◆ Extrait ◆

- - - - - - -

Tatars de Crimée en Bulgarie

Tatars de Crimée en Bulgarie

À partir de 1241, année de la première invasion de Tatars historiquement attestée en Bulgarie, le Deuxième Empire bulgare a maintenu des contacts politiques constants avec eux. Au cours de cette période première (XIIIe et XIVe siècles), le terme « Tatare » n'était pas un ethnonyme, mais désignait en général les armées des successeurs de Gengis Khan. Les Premiers établissements de Tatars en Bulgarie peuvent être datés du XIIIe et du début du XIVe siècle, quand les unités militaires persécutées à la suite des querelles dynastiques qui déchiraient la Horde d'Or entrèrent en contact avec les chefs bulgares (Pavlov, 1997).

- - - - - - -

◆ Lignes de données ◆
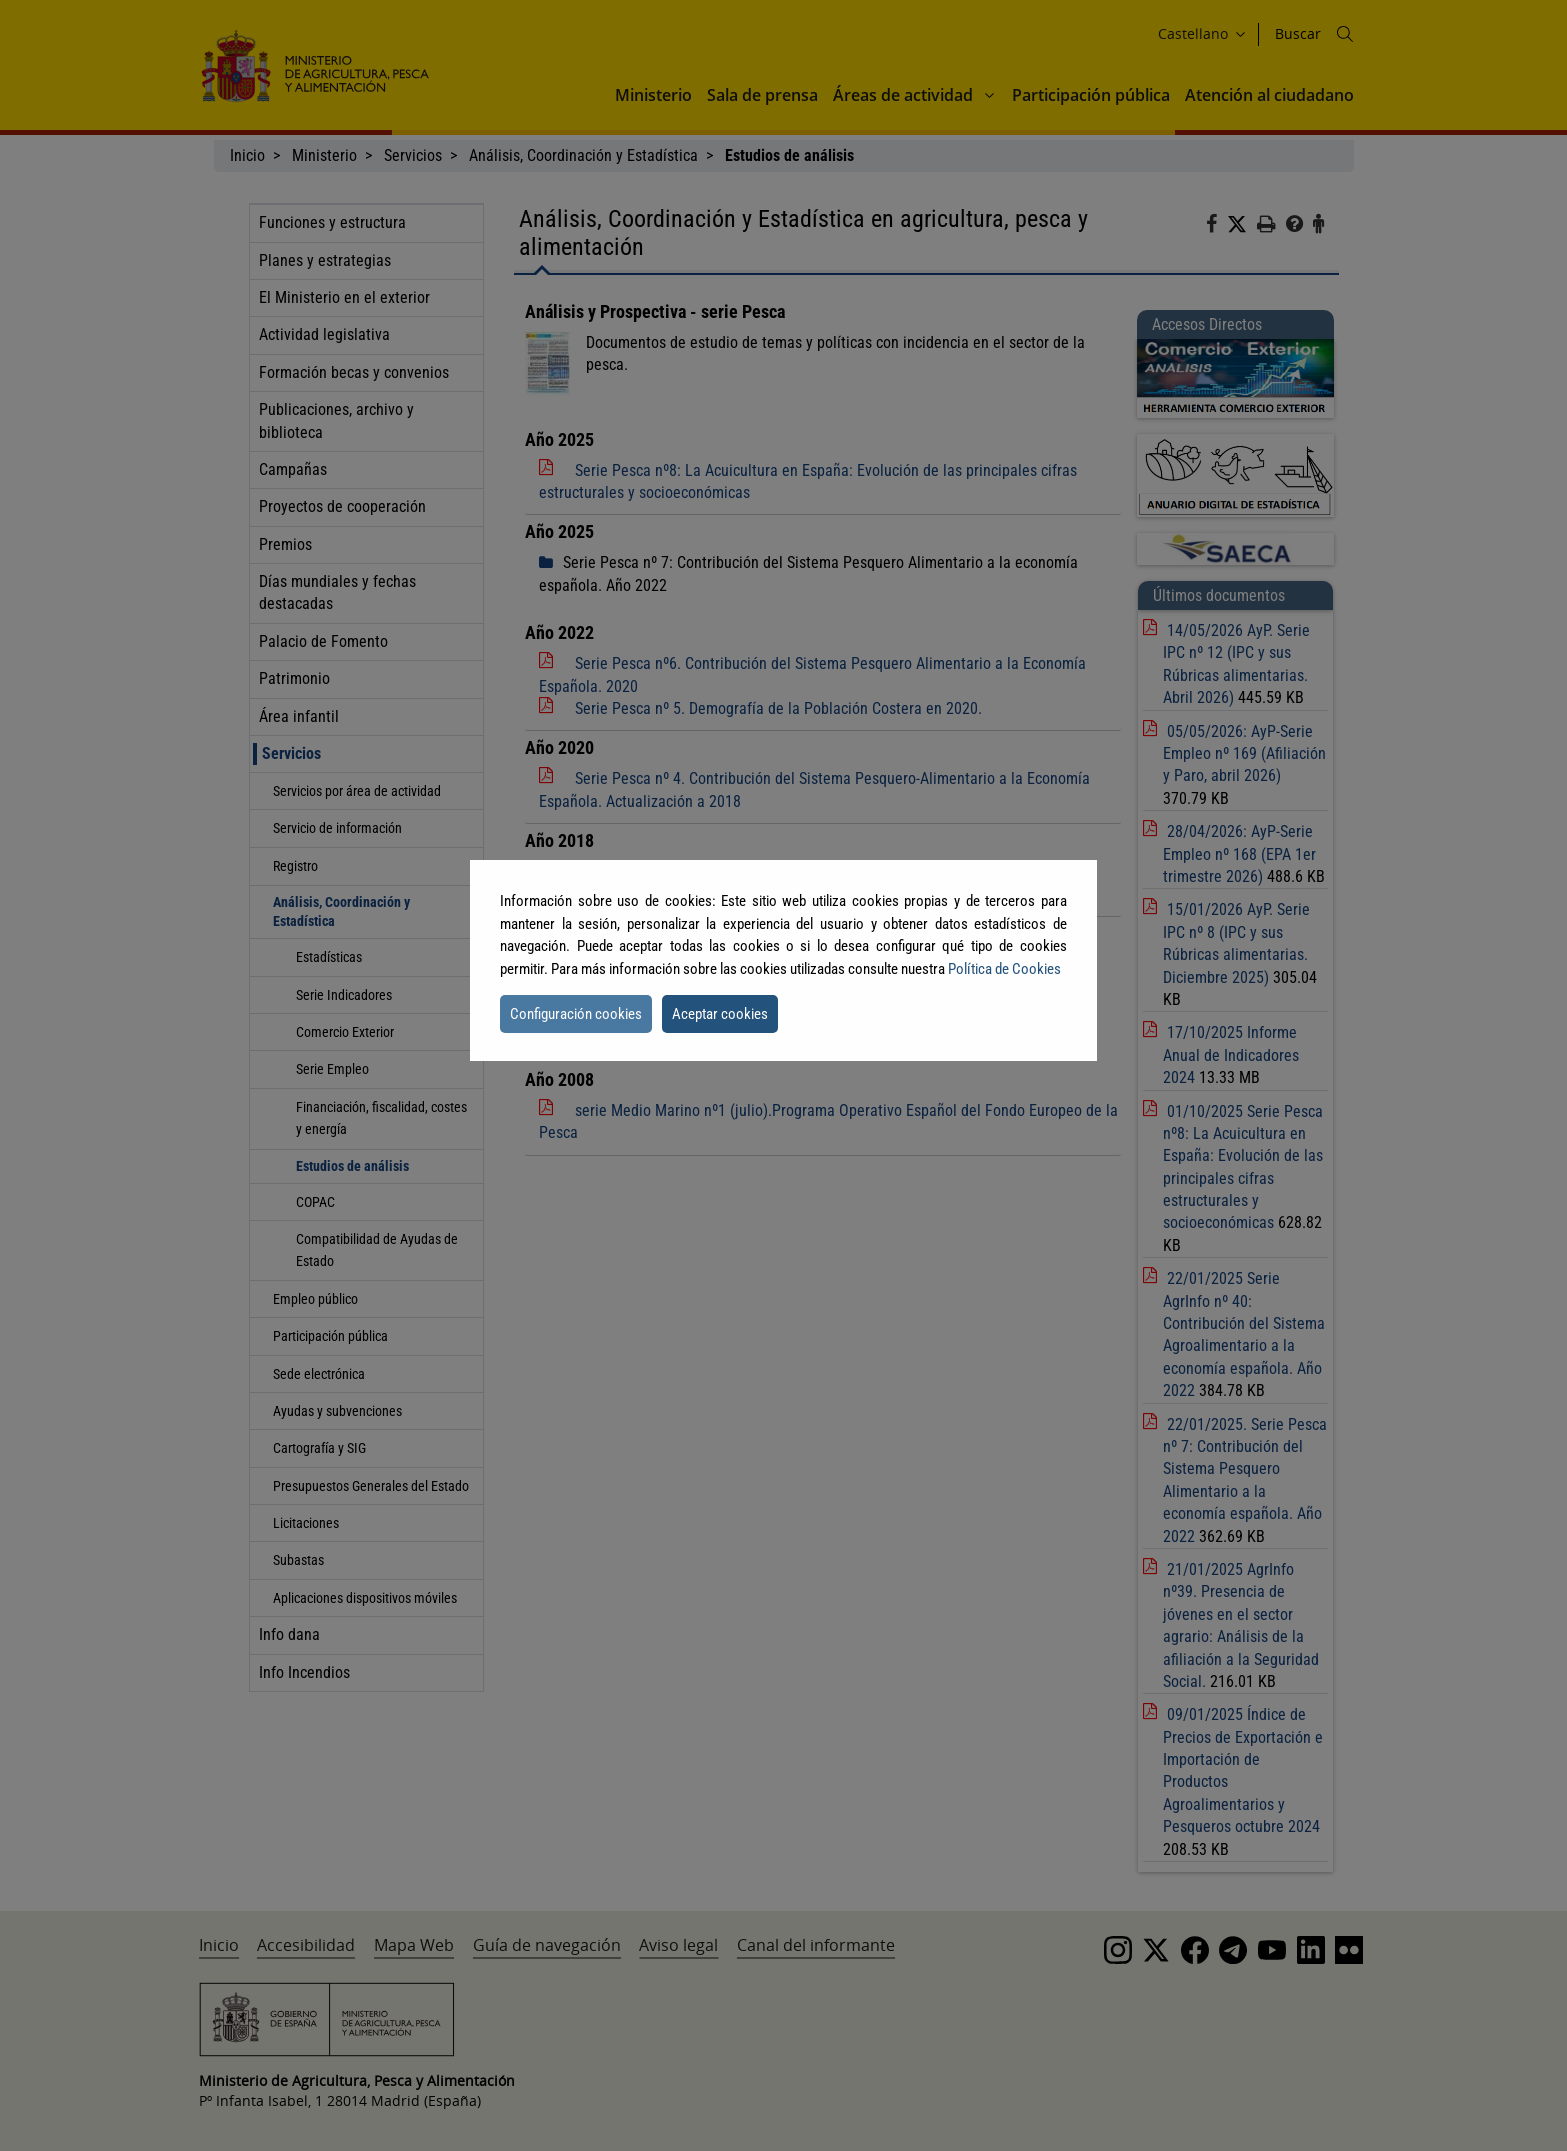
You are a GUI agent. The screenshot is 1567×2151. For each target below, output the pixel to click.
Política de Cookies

- - - - - - -

◆ Objectifs ◆
(a) Selon l'extrait, en quelle année a eu lieu la première invasion de Tatars historiquement attestée en Bulgarie ?
(b) Recopiez mot pour mot le passage de l'extrait situé entre « À partir de » et « bulgares (Pavlov, 1997). », bornes comprises.
La liste n'a aucun lien avec l'extrait.

◆ Réponses par tâche ◆
(a) En 1241.

(b)
À partir de 1241, année de la première invasion de Tatars historiquement attestée en Bulgarie, le Deuxième Empire bulgare a maintenu des contacts politiques constants avec eux. Au cours de cette période première (XIIIe et XIVe siècles), le terme « Tatare » n'était pas un ethnonyme, mais désignait en général les armées des successeurs de Gengis Khan. Les Premiers établissements de Tatars en Bulgarie peuvent être datés du XIIIe et du début du XIVe siècle, quand les unités militaires persécutées à la suite des querelles dynastiques qui déchiraient la Horde d'Or entrèrent en contact avec les chefs bulgares (Pavlov, 1997).